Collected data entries
Segment Open
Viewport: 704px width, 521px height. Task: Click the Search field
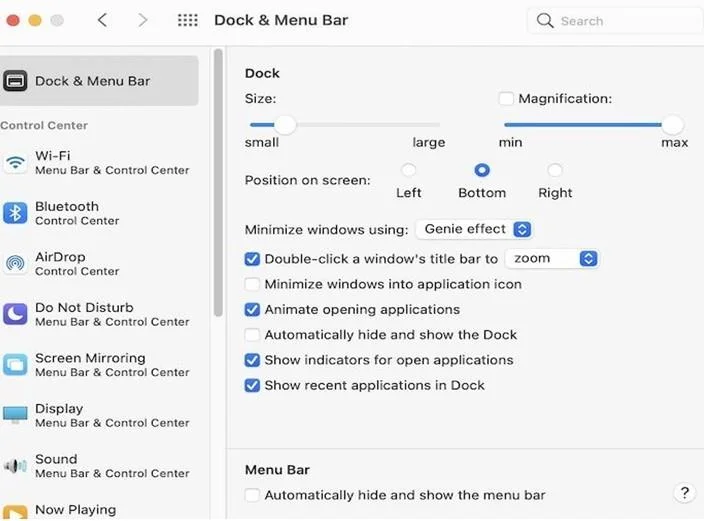pyautogui.click(x=608, y=20)
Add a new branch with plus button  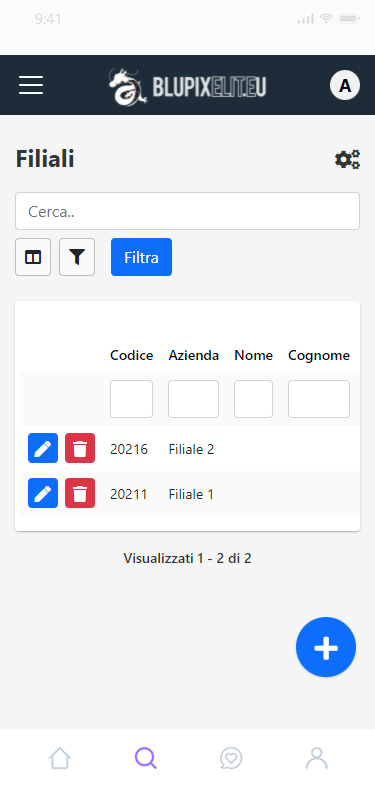(326, 647)
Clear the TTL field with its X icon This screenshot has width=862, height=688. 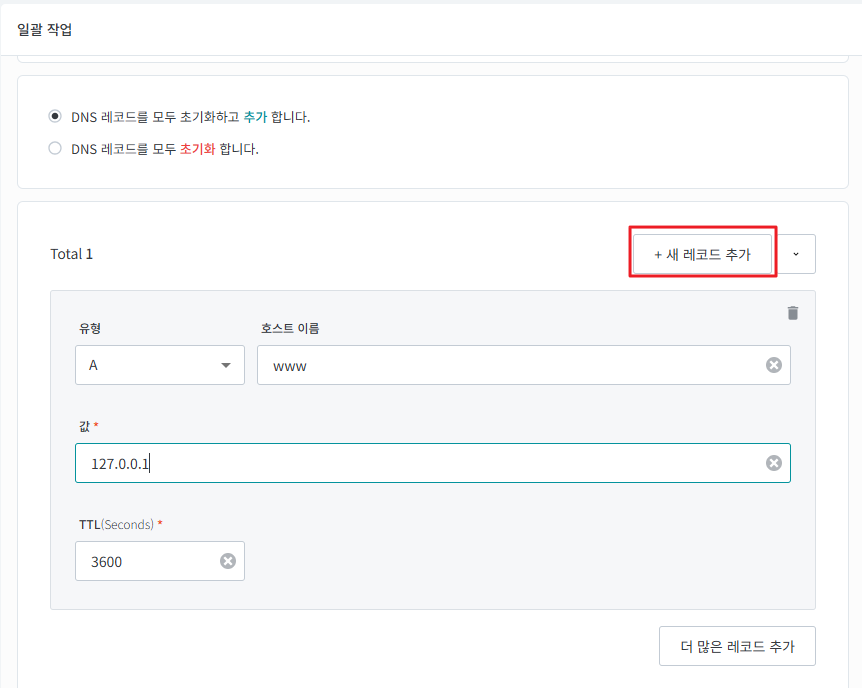pyautogui.click(x=227, y=561)
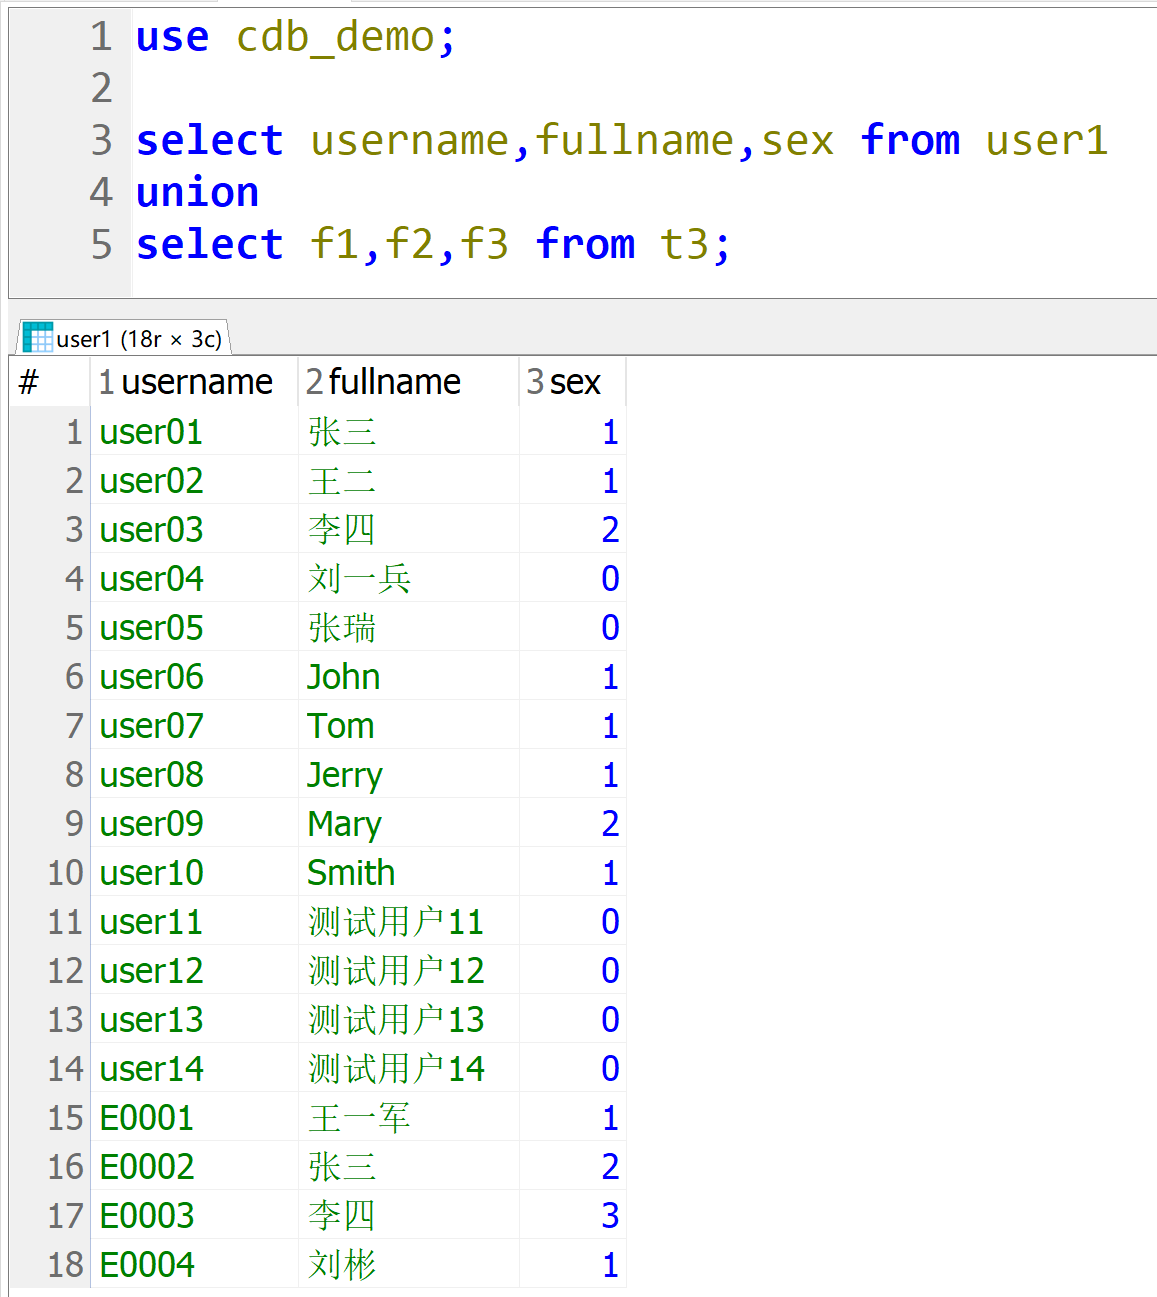The width and height of the screenshot is (1157, 1297).
Task: Place cursor on the union keyword in editor
Action: [x=197, y=192]
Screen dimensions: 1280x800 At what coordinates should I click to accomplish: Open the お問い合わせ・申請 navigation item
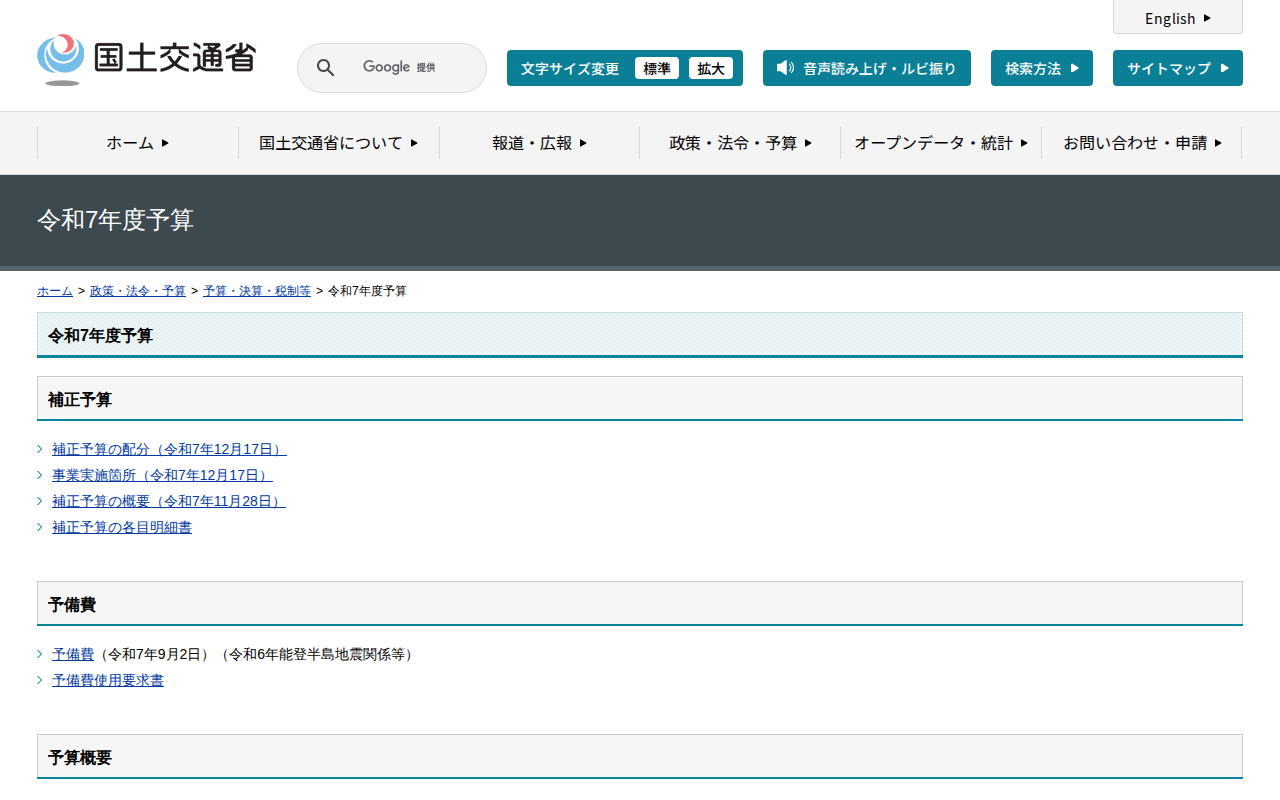click(x=1141, y=143)
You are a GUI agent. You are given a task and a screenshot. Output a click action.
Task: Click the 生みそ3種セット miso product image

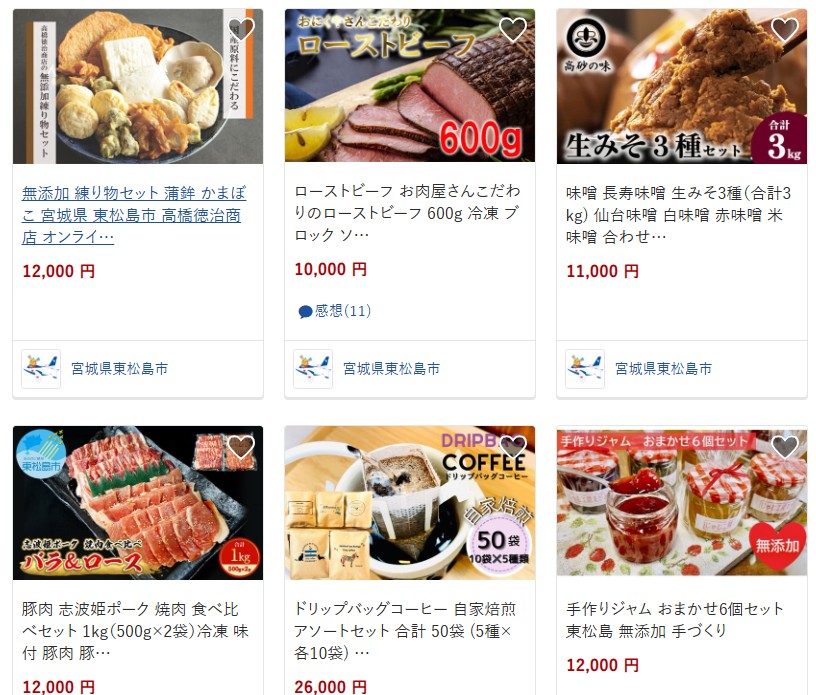point(682,86)
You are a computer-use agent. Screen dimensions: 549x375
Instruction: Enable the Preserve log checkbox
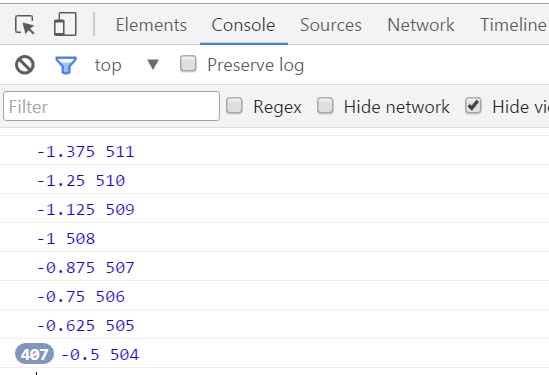(188, 64)
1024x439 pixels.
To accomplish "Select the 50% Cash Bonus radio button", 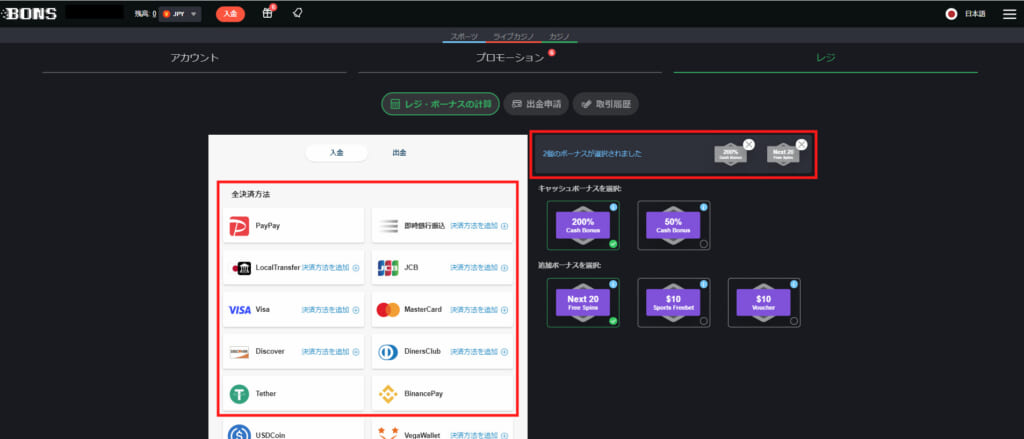I will tap(704, 244).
Segment Closed
Exercise aim
Please copy each line of the records above in which the word "agent" can be found.

Solution to the problem
You are a GUI agent. You are given a task and a screenshot. Output a click action.
You are a computer-use agent. Screen dimensions: 549x375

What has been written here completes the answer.